START SOURCE MATERIAL

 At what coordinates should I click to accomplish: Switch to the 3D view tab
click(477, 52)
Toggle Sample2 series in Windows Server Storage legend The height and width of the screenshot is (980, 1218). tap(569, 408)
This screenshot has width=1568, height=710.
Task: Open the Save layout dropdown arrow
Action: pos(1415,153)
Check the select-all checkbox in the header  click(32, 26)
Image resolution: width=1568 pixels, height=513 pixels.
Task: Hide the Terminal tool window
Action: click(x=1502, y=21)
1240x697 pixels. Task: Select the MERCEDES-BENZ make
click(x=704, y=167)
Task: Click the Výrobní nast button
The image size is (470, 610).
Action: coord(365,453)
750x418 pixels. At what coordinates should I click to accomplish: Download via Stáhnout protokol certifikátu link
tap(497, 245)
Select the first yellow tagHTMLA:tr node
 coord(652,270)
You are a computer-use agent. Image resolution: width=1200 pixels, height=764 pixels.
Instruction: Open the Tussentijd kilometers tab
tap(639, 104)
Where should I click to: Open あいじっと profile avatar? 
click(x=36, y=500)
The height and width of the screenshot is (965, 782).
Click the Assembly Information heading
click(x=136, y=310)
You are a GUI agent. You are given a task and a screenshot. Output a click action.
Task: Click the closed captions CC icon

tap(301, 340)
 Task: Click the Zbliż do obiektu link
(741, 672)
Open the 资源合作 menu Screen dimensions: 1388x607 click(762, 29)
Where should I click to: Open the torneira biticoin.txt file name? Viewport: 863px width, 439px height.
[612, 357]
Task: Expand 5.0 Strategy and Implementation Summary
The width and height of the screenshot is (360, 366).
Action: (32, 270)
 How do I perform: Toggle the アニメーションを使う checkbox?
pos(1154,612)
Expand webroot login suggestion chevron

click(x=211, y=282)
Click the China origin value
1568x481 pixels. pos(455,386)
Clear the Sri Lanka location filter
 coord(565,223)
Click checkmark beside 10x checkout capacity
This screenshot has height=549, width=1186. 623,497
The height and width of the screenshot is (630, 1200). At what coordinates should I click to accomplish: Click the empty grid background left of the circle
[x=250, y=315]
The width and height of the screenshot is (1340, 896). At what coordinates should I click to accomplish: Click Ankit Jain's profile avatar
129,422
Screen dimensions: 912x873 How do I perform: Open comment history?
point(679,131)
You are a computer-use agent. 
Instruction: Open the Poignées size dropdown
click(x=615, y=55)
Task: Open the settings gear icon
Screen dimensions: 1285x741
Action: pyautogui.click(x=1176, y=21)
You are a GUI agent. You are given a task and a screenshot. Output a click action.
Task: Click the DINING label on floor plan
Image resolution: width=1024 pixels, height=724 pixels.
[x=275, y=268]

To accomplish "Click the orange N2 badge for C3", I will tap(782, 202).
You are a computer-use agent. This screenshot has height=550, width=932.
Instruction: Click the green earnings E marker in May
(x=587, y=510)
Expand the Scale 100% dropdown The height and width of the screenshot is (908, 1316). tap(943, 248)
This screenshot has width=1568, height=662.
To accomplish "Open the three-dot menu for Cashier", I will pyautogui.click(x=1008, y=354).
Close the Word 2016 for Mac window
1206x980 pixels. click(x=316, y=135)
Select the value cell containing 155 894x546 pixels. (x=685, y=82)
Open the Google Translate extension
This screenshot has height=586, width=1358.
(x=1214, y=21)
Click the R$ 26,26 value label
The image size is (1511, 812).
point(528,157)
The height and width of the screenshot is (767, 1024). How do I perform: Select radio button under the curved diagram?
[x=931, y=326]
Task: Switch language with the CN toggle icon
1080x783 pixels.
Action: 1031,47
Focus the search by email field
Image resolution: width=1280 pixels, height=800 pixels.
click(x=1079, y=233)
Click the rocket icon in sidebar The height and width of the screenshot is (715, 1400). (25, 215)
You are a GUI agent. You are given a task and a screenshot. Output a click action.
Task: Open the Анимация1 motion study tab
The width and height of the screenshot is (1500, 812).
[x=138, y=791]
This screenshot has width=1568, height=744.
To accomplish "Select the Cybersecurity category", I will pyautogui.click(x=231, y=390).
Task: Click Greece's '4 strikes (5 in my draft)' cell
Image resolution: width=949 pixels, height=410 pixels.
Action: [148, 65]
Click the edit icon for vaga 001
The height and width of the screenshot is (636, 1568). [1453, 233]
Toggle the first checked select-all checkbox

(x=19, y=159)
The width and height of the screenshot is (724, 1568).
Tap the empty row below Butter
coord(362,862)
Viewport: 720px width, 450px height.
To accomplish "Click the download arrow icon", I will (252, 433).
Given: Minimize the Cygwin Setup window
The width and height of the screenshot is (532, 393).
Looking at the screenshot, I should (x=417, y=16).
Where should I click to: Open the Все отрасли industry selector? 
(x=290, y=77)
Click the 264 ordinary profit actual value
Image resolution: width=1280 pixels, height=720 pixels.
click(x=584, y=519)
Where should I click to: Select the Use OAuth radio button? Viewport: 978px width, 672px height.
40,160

END SOURCE MATERIAL

Please go through the listing and return each line that has "cell" in it.

Select the value cell containing 155 894x546 pixels. (x=685, y=82)
Task: Click Greece's '4 strikes (5 in my draft)' cell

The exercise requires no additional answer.